Records contained in a dataset
● ● ● ● ●
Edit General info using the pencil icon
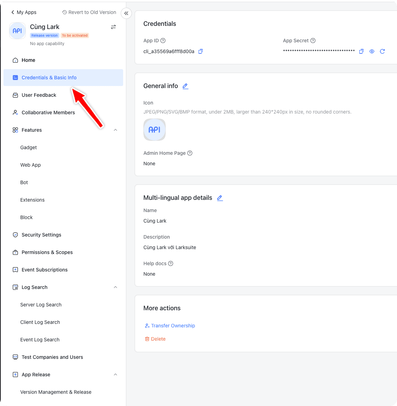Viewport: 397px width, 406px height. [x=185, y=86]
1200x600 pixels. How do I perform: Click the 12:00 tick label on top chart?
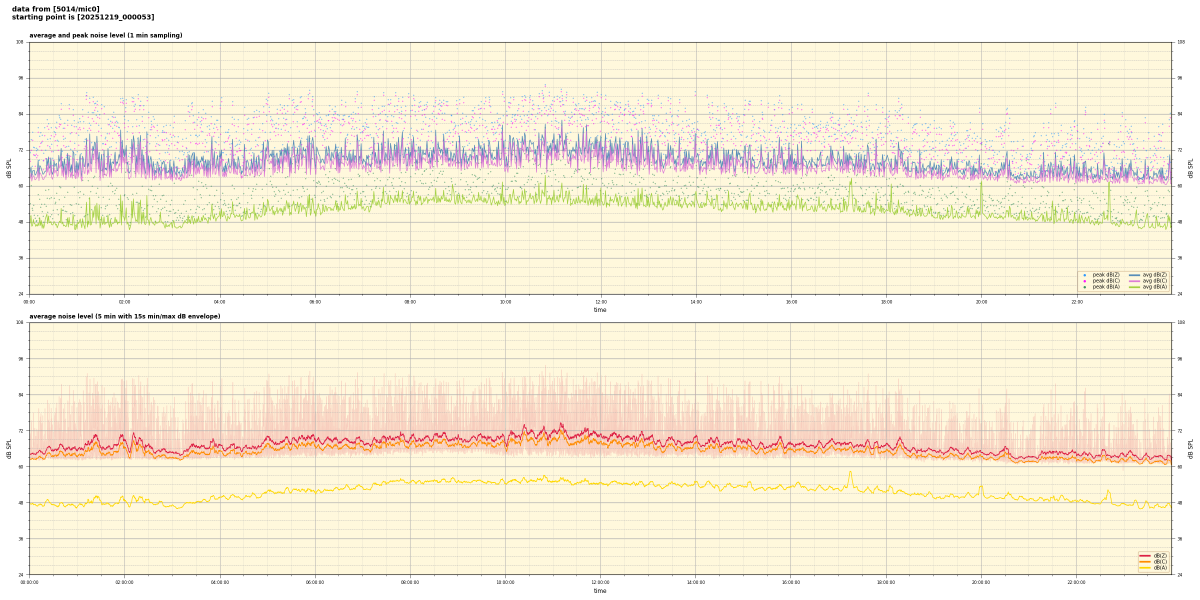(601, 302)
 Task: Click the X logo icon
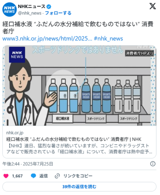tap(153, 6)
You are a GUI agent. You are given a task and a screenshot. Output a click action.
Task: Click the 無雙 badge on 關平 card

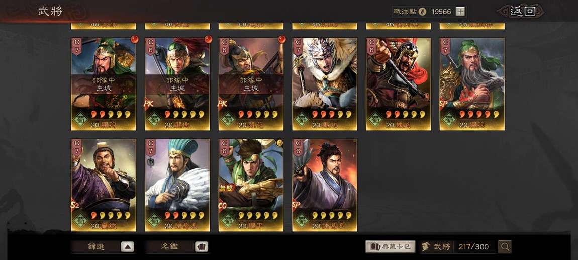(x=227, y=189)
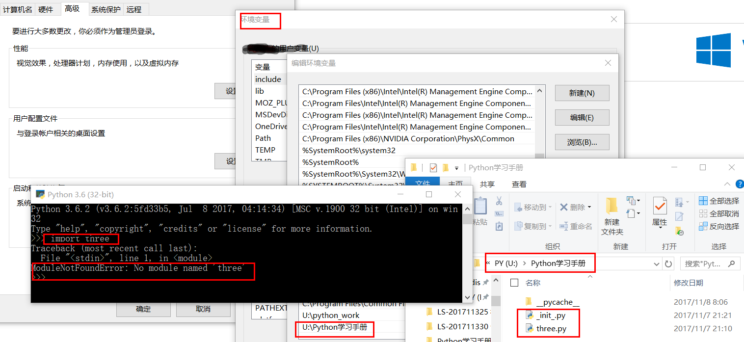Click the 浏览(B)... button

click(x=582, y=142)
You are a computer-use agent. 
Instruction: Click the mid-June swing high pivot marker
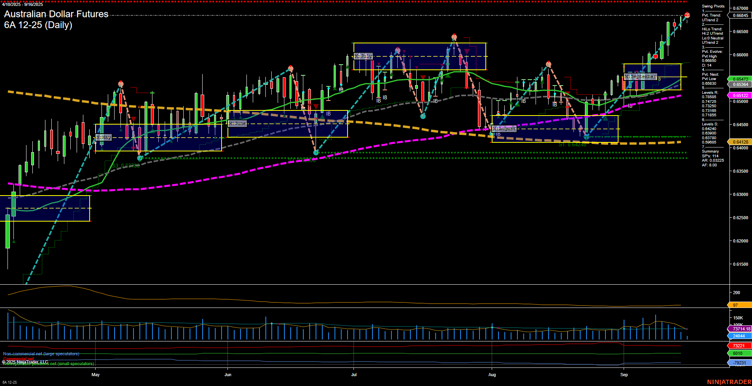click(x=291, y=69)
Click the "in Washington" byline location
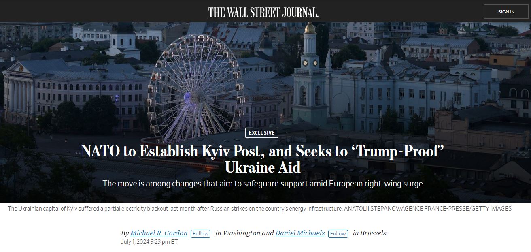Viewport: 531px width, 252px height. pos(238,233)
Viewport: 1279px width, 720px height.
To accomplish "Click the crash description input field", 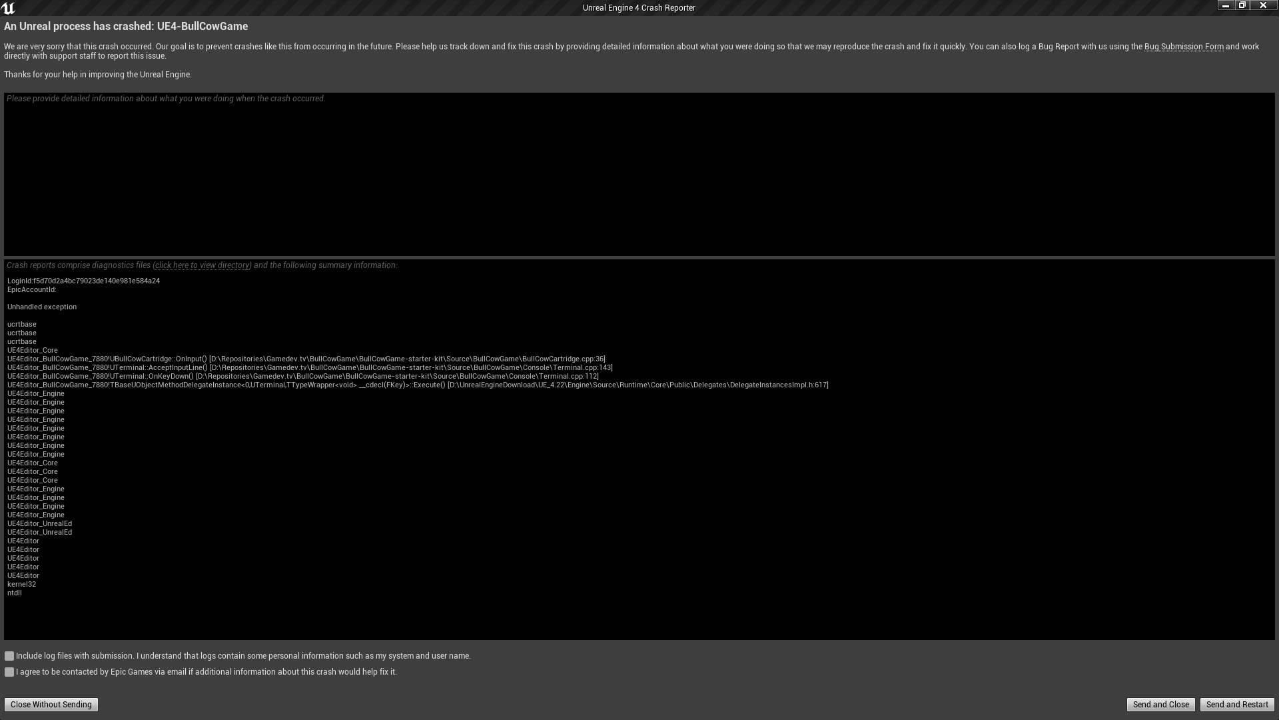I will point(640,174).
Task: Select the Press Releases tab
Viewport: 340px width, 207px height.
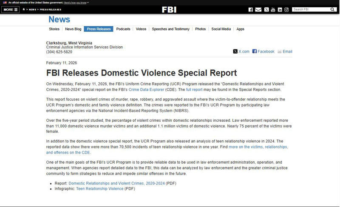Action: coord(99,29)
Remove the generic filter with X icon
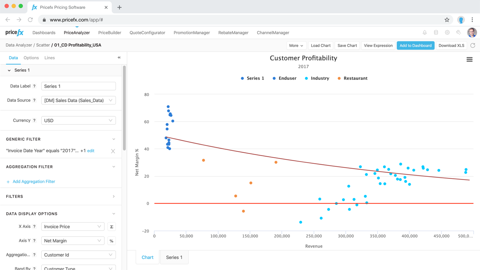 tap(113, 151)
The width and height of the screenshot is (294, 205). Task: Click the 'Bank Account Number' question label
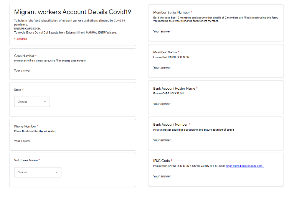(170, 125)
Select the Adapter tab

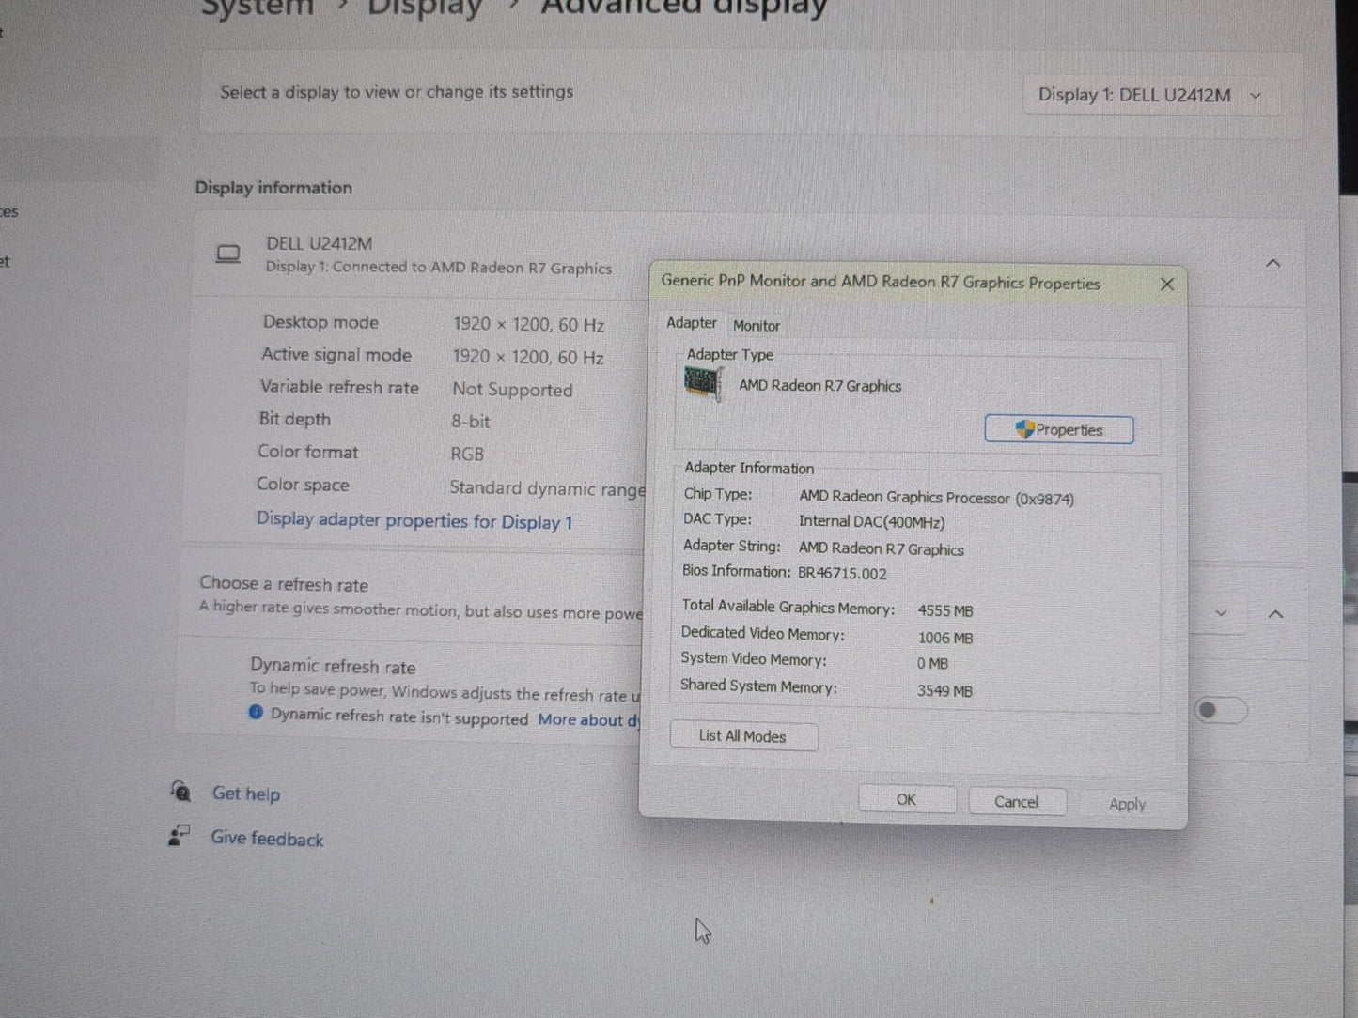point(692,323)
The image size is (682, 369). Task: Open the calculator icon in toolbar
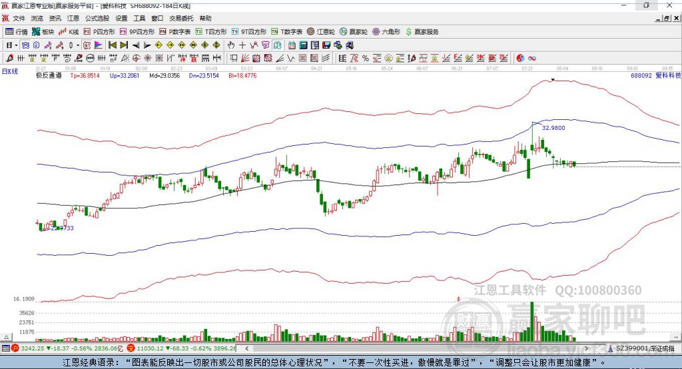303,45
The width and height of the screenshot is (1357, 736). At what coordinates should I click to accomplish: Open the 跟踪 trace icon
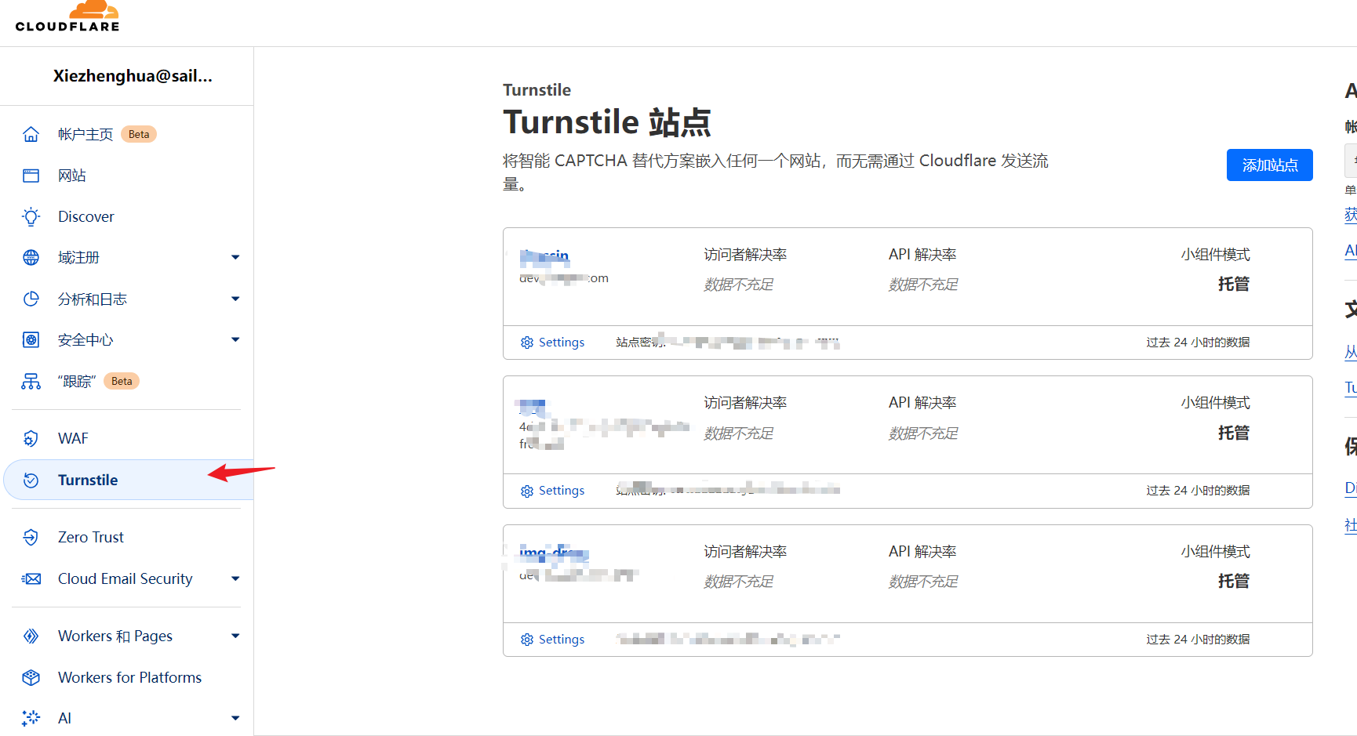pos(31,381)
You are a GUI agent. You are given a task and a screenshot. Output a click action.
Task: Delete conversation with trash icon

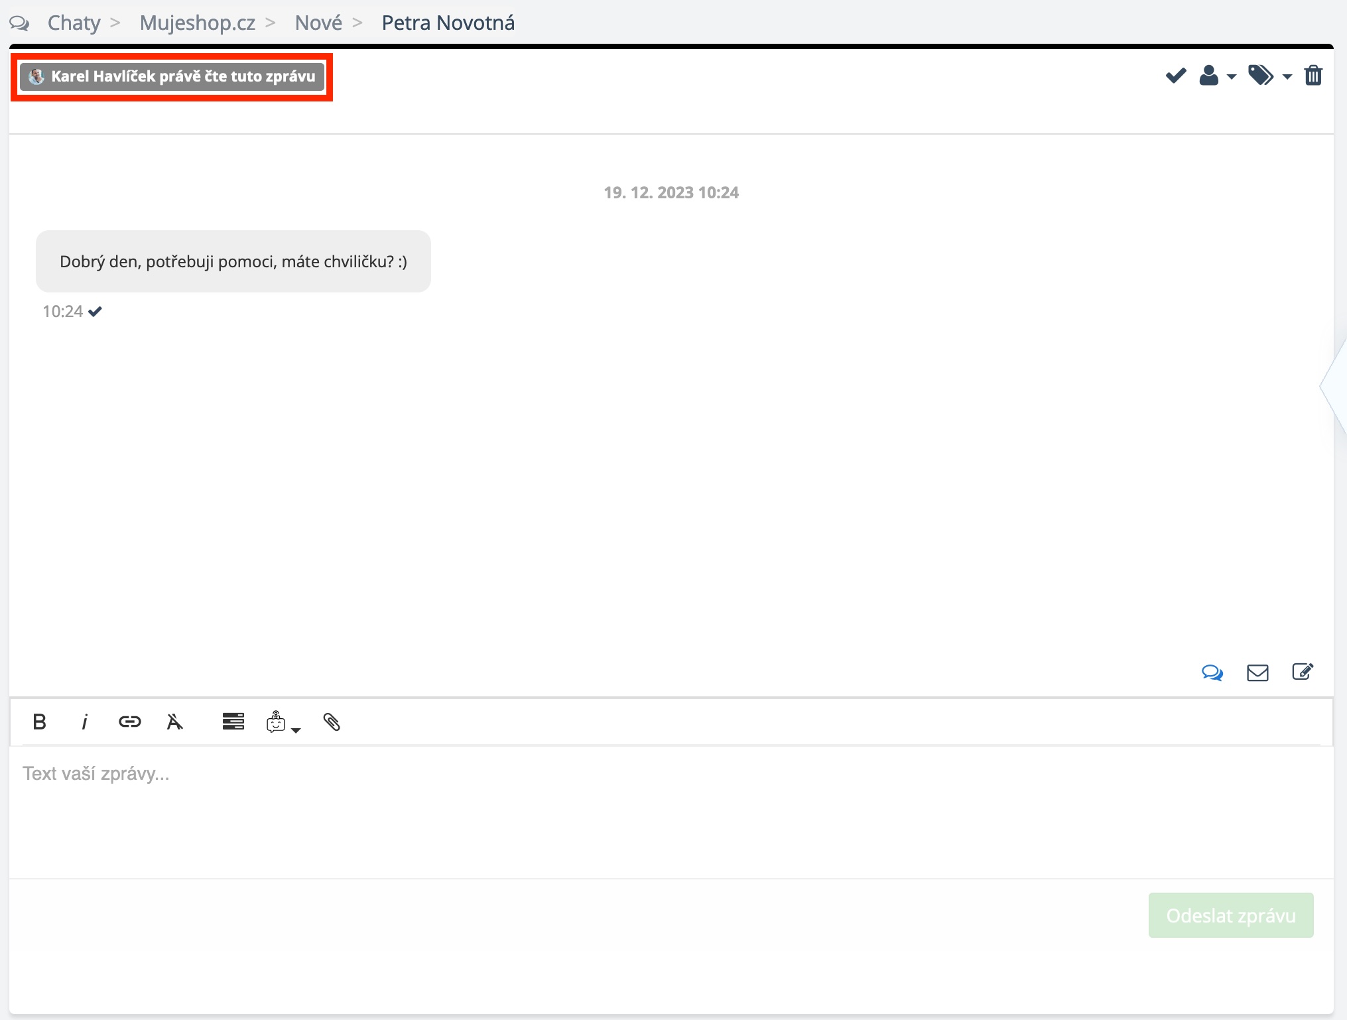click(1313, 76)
● ● ● ● ●
▸ **Aim**
Count the lines in the listing that contain the string "Select", treating uppercase and lowercase as different. Reply with only the number.

▸ **Response**
2